The photographer tells her not to move.
"Just like that, Miss Ruby."
The amber ring on her finger was her mother's. She wore it every day, and sometimes after Denise's marriage was ended, Ruby would steal into her room and slip the worn silver band onto her too-small finger, still warm from her mother's body.
The dress is Ruby's own, and she knows it as well as her own body, by now; every frill, every crease, every jewel, every seam. Peter had it commissioned especially for the engagement photographs.
It makes her blood pump harder to know that he suspects nothing.
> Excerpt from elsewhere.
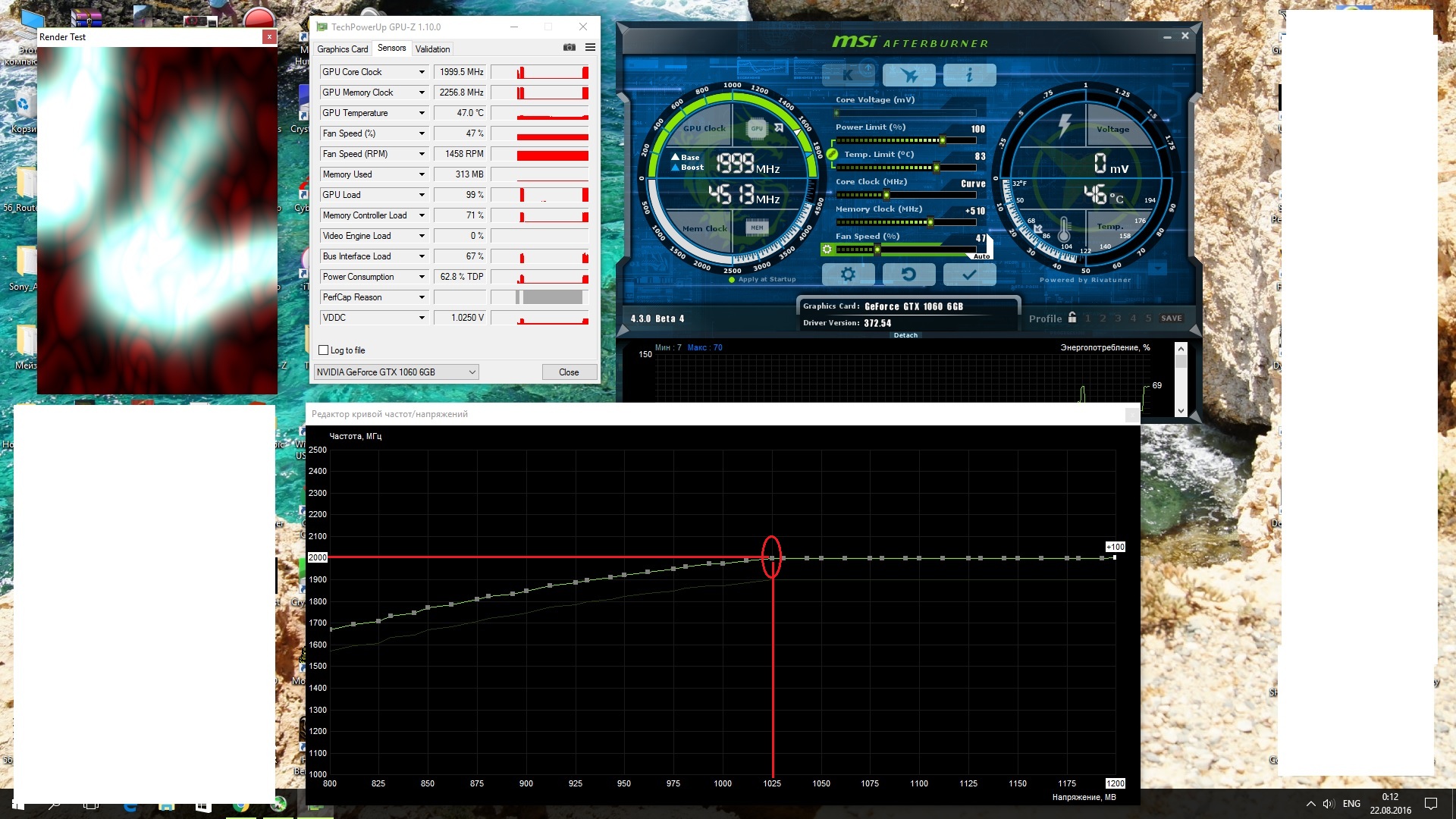Open the Kombustor K button

pyautogui.click(x=849, y=74)
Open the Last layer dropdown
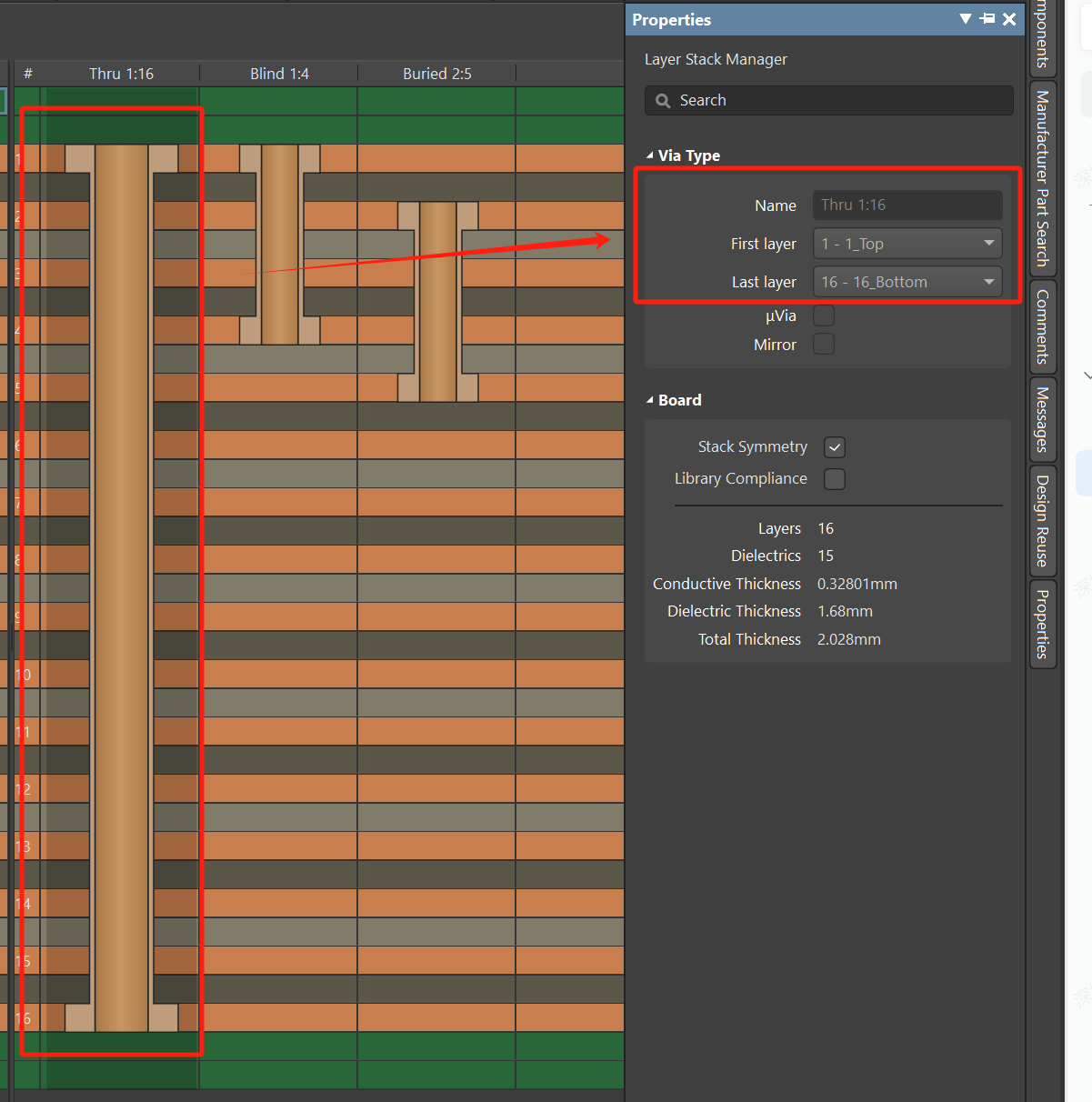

Tuesday, 24 September 2013

Seven


Emily wore her golden hair loose. The first time Peter saw her, it was blowing in the wind as she leaned over the side of her father's boat, as shining and brilliant as strands of pure gold. He loved her for that, instantly, just for being so beautiful and bright in a world that had only seemed dark.
Emily and her father sailed around the world. That day Peter saw them docking at Falmouth, they were returning from a six-month journey all around the Mediterranean. Emily returned laden down with tiny gifts for her mother and sisters: little terracotta statues, enamel earrings, crystallised lemon slices, preserved black sausage, startlingly coloured hand-woven shawls.
Disembarking, she dropped a shawl, and Peter grabbed it before it could blow into the water in the fierce offshore wind. That day, he drowned in her green eyes, and he's never come up for air; but Emily sails on, her love for adventure greater than any before or since.

Monday, 9 September 2013

SIX



Her father calls this sort of time 'high hay days'. It's a good name, she thinks; all the world seems golden and slow and hay dust floats on the heavy air. The hay piles high on the trailers and they sway at five miles an hour down the roads, leaving sticks of straw caught in the hedgerows. Her brother stands on the top in the field, hauling each bale into place as her father throws them up to him. Their forearms are scratched and swollen with hay mites. This is the time of year she loves the best. She takes a sip of her lemonade, and squeezes his hand.

Tuesday, 3 September 2013

Five


Her stockings have run a ladder during the night. Her skin smells like cigarettes and other women's perfume. Her toenails are candy-apple red, matching her lipstick. She tastes lime and vodka on her tongue. There's ice on her fingertips and nose, and a glow on her wide cheeks. Throughout the long night, she'll be by herself, but she's never truly alone.